• **SHORT PROBLEM**
Put everything from the start of the entries down to the line containing "Looking at the screenshot, I should click(309, 201)." into a numbered list, skipping blank lines and leaving the pictures out.

— start ROWS —

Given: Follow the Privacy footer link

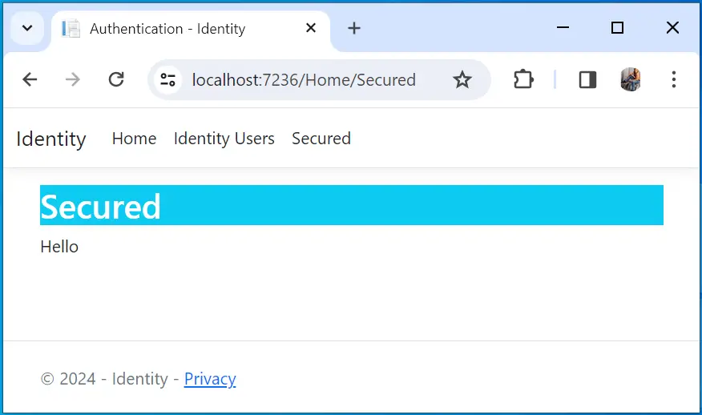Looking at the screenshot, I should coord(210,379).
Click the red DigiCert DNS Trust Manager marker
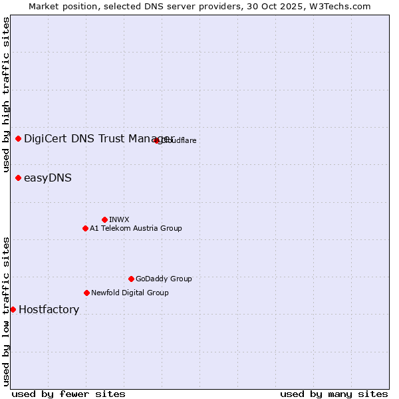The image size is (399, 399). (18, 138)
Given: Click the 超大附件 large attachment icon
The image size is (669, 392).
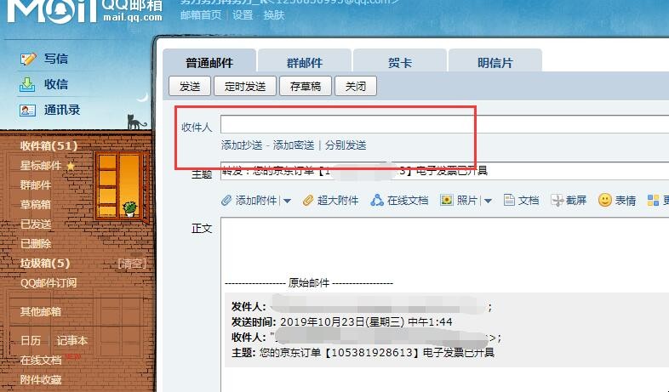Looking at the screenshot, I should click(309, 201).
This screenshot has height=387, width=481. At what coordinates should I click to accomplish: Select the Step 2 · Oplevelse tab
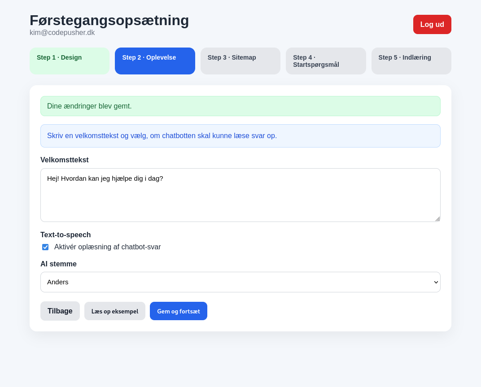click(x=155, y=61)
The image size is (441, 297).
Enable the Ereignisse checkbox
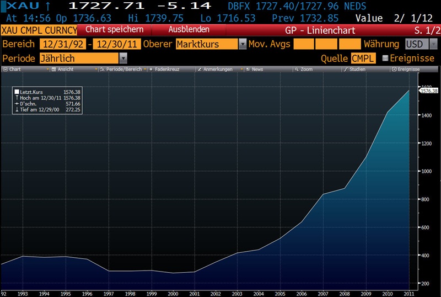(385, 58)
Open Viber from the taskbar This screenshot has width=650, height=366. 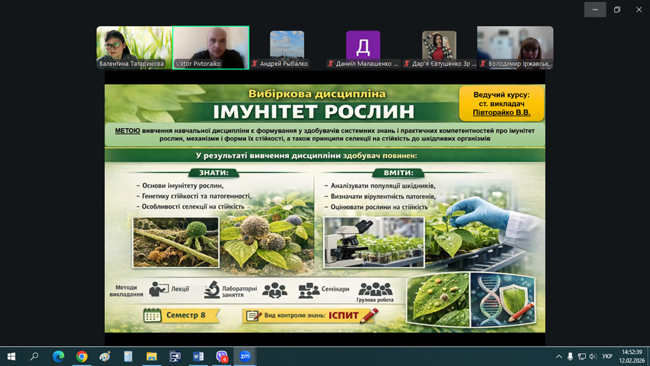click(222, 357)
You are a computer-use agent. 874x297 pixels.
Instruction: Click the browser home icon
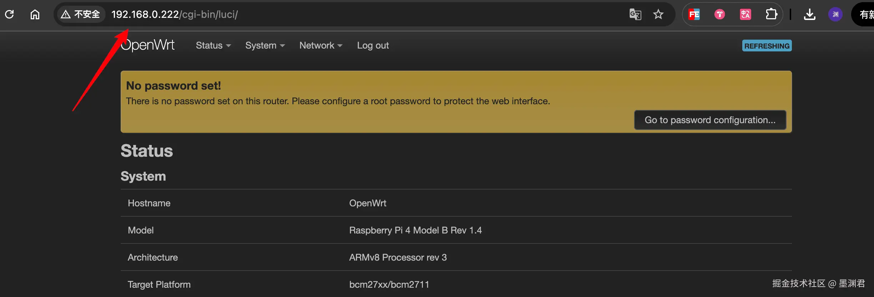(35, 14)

— end ROWS —

• **THE COMPLETED TASK**
1. Given: Follow the Privacy footer link
2. Looking at the screenshot, I should coord(210,379).
3. Click the red DigiCert DNS Trust Manager marker
4. The image size is (399, 399). (18, 138)
5. Given: Click the 超大附件 large attachment icon
6. The image size is (669, 392).
7. Looking at the screenshot, I should click(309, 201).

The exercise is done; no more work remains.